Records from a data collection
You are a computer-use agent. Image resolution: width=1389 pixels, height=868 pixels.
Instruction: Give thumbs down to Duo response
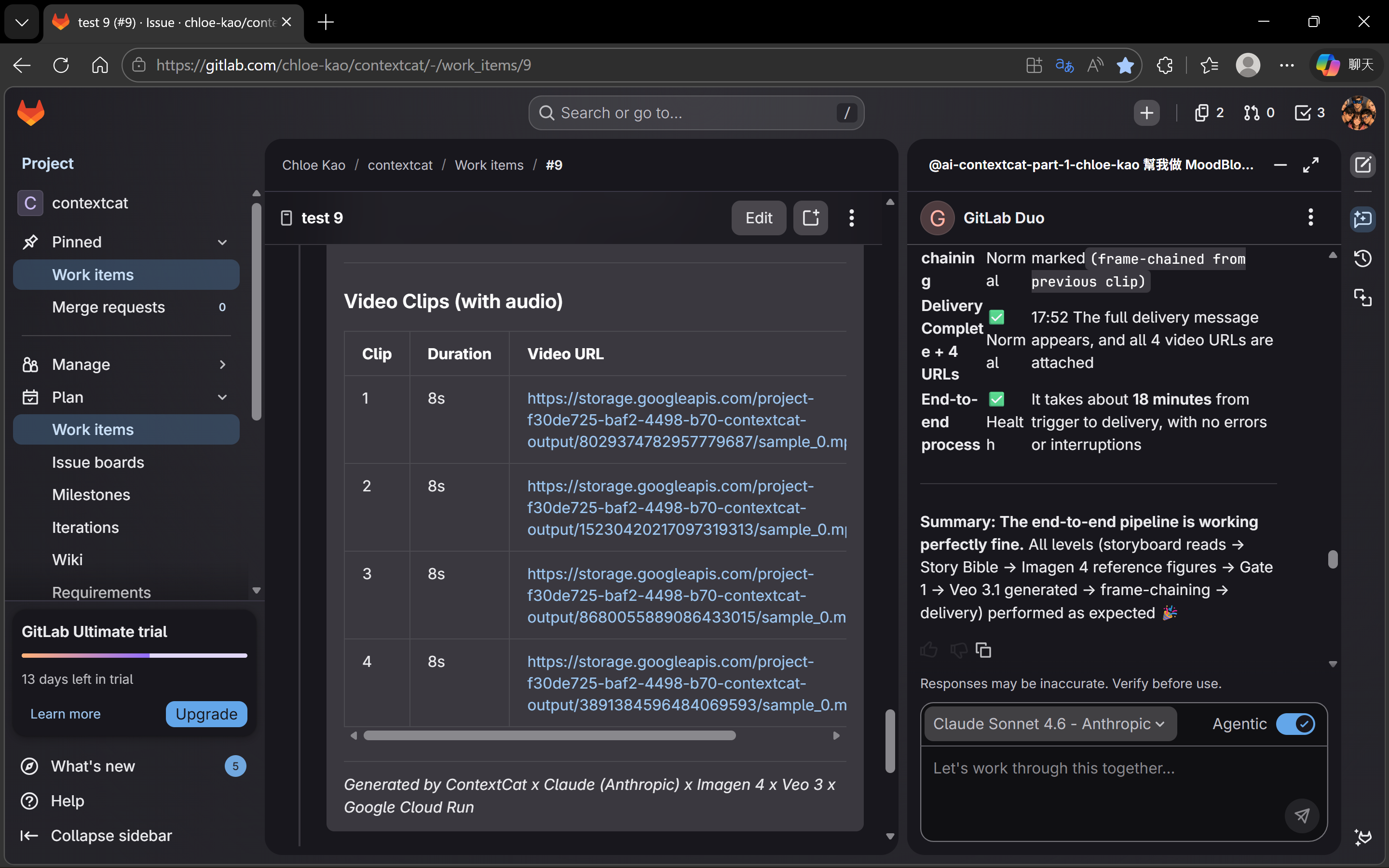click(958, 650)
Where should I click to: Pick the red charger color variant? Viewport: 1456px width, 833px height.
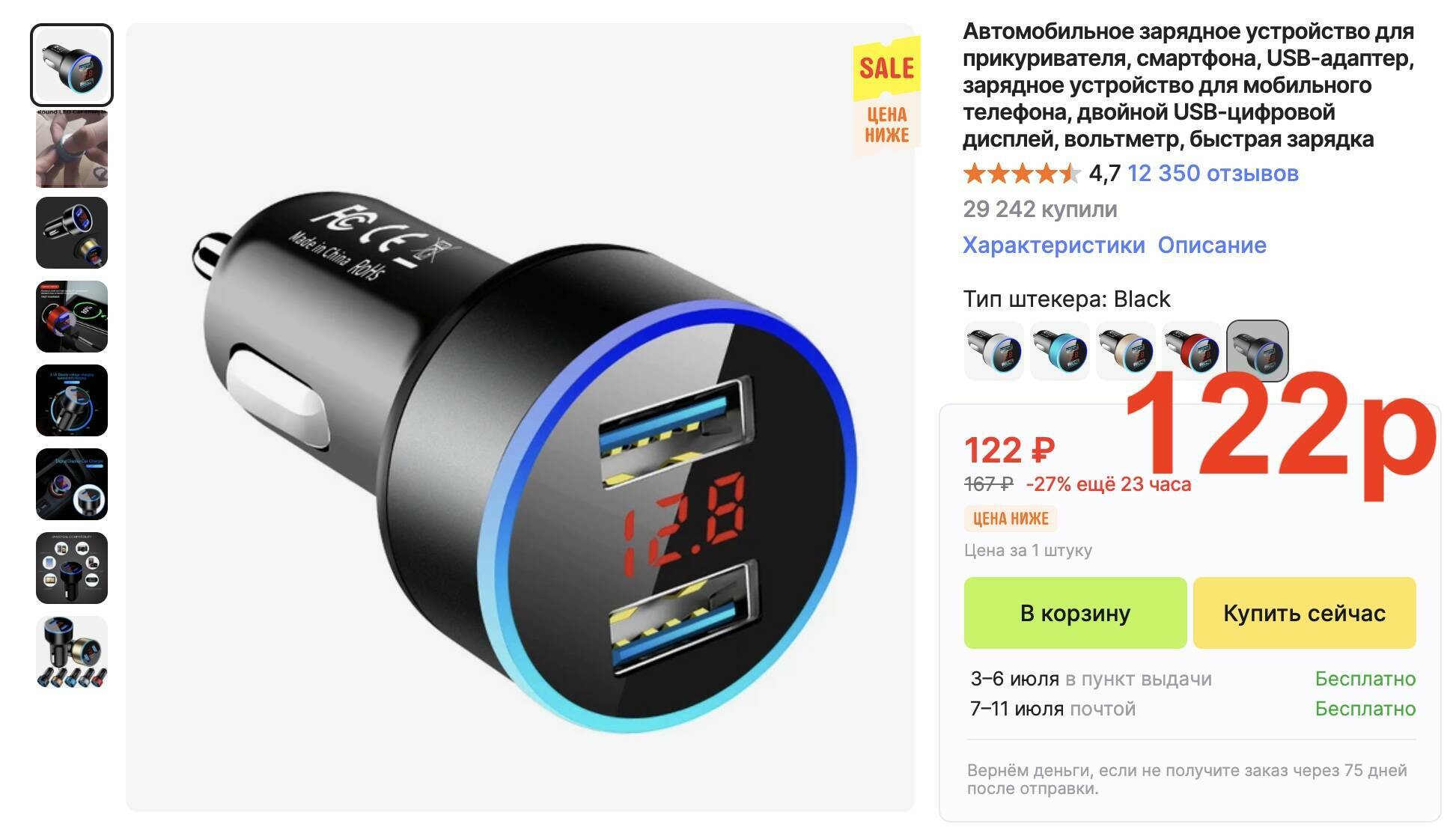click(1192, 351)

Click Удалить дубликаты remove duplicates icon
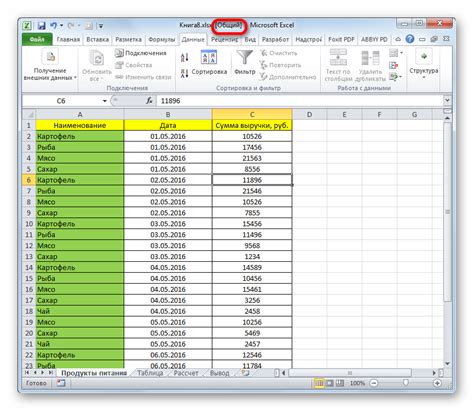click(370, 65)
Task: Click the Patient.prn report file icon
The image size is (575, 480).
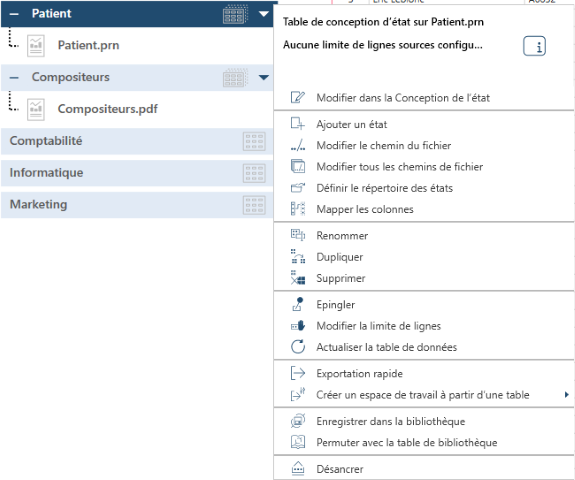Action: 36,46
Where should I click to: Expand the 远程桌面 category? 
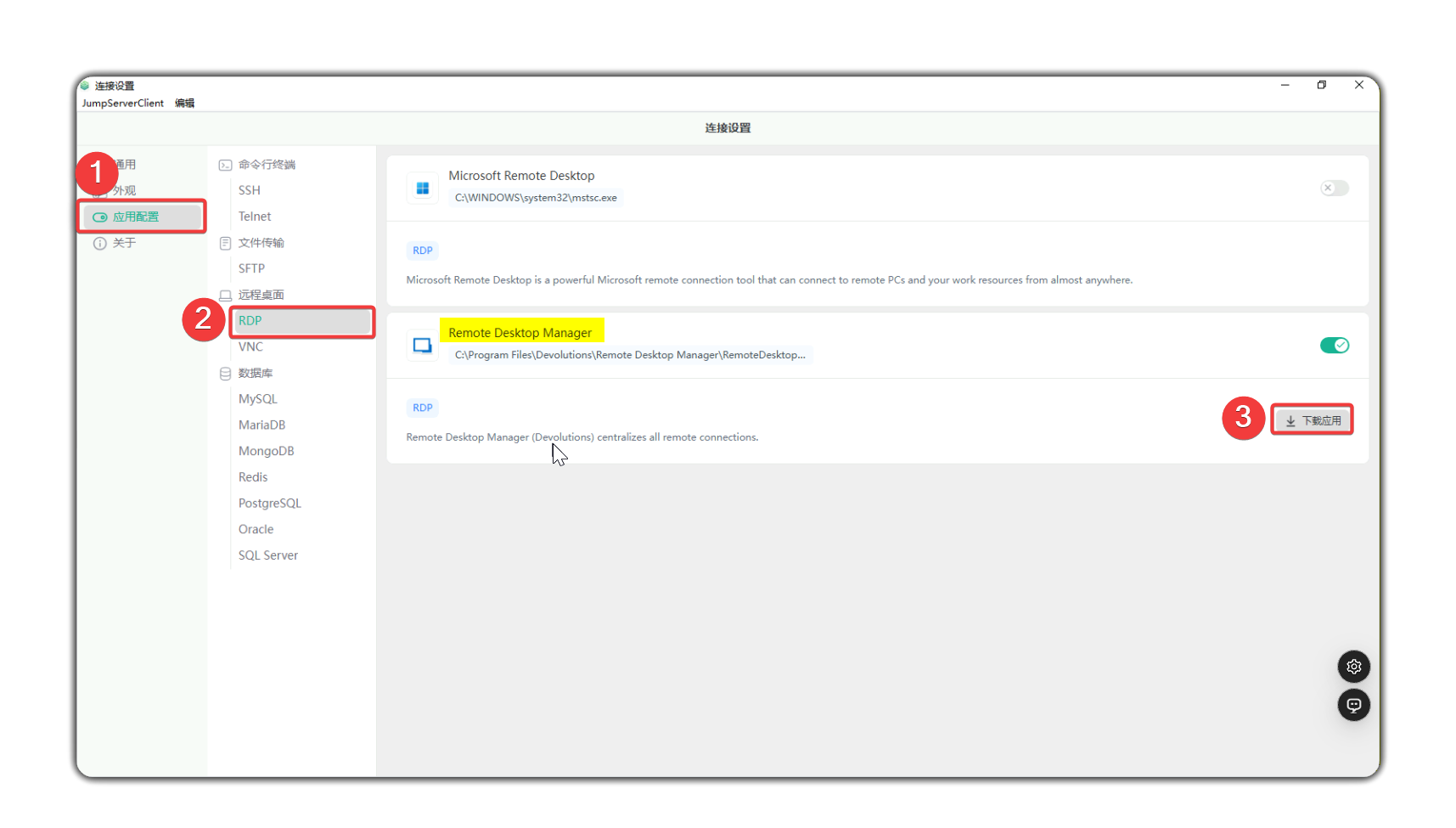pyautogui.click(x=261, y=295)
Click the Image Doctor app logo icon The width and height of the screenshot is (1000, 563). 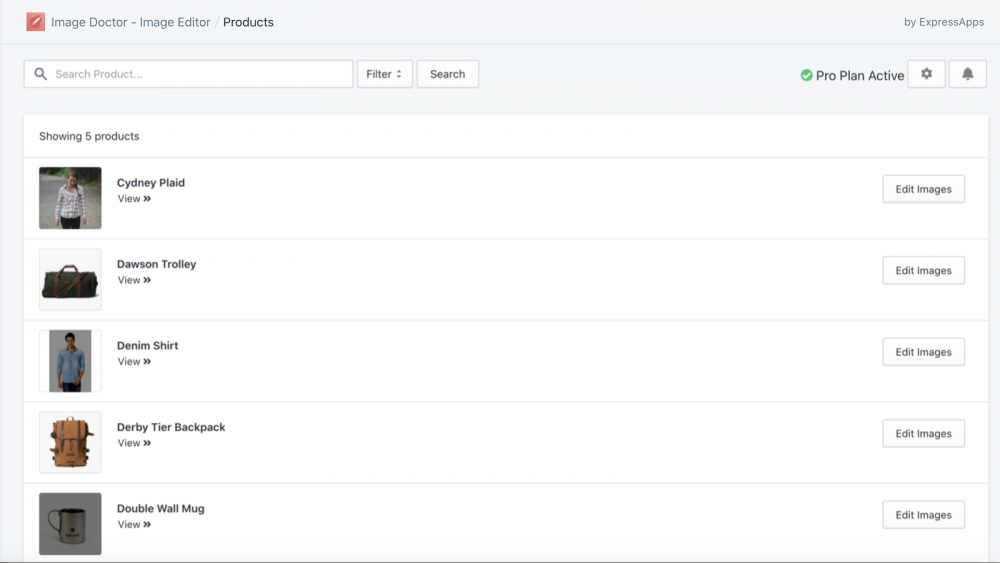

Brief
Rewrite all the records above with 143 added to each coordinate value in the answers, and leave the pictures out.

Written reply
You are a computer-use agent. Image resolution: width=1389 pixels, height=868 pixels.
Instruction: Give thumbs down to Duo response
click(1101, 793)
Where should I click to: Pick the red charger color variant? Viewport: 1456px width, 833px height.
click(1335, 494)

Click Удалить дубликаты remove duplicates icon
click(513, 208)
Task: Click the Patient.prn report file icon
The image size is (575, 480).
Action: 179,189
Where should I click to: Expand the 远程桌面 category? 
pyautogui.click(x=404, y=438)
Click the Image Doctor app logo icon The width and height of the screenshot is (1000, 563). 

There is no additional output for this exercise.